First off, to clear up: What is Viewability and why should I care? Quite simply, we’re talking about whether a real user saw the ad I, as an advertiser, served on a website – not an auto played video on a pop-under, not a banner in the footer that 10 minutes of downward scrolling wouldn’t find. One of the current Stats du Jour is 54% of all display ads served worldwide currently are not actually in view when served (ComScore). This is a lot of media dollars spent on advertising never seeing the light of day. Based on digital ad spend being about 22% of the $50bn spent on media globally in 2013, that’s anywhere up to $6bn in “waste”.
The industry, backed by technology, is definitely making progress in this area – amongst others, Google has Active View, TubeMogul has released its Viewability for video product and the industry at large is banding together to work to a solution via the IAB’s Making Measurement Make Sense (3MS) initiative. It should only be a matter of time before viewability metrics become regular currency in display and video buys – it’s not really going out on a limb to expect this in 2014.
So what does this mean for the advertiser? Firstly, before jumping to any conclusions of cutting budgets by 54%, the use of the newest tools should provide insight – who are the publishers and exchanges who are worst for serving out of view impressions?
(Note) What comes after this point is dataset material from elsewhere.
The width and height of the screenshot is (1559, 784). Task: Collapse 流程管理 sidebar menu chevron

Rather than specific publishers, is it specific parts of your targeted audience who have a higher propensity to view or not view due to their online behaviour? Only then can the Efficiency Scissors be sharpened and planners should be systematically working through their publisher lists to optimize towards sites where they’re ads have higher viewability. With that should bring improvements in engagement and all round improvements in performance.
Clearing the unviewable impressions away will make for a huge saving for advertisers, in turn screw over the naughty publishers who fooled us about their huge inventory for so long and advertisers can funnel all their saving out into TV and print, right?
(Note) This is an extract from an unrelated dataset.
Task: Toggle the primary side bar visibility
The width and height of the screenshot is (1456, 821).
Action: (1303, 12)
No. Of course, there should definitely be a saving on any inventory that isn’t viewed (or a good proportion of it) – that’s just reducing wastage – but I would see these dollars reinvested into more expensive, more premium placements that are more likely to drive engagement. If publishers work hard to optimize their sites and placements to get ads into engaging, viewable positions, surely any brand would happily pay more, knowing it was going to be seen by their targeted consumer. This is what already sets digital, and programmatic RTB in particular, aside from other channels – the ability to specifically buy the audience you want to reach. With the overlay of 1st party and the multitude of 3rd party data sources, gone are the days where RTB was a bottom feeder of cheap inventory and the addition of viewability will only add to its ability to be an efficient channel to drive both sales and quality brand engagement, though all parties will need to forget the days of $1.50 CPMs being the hero statistic.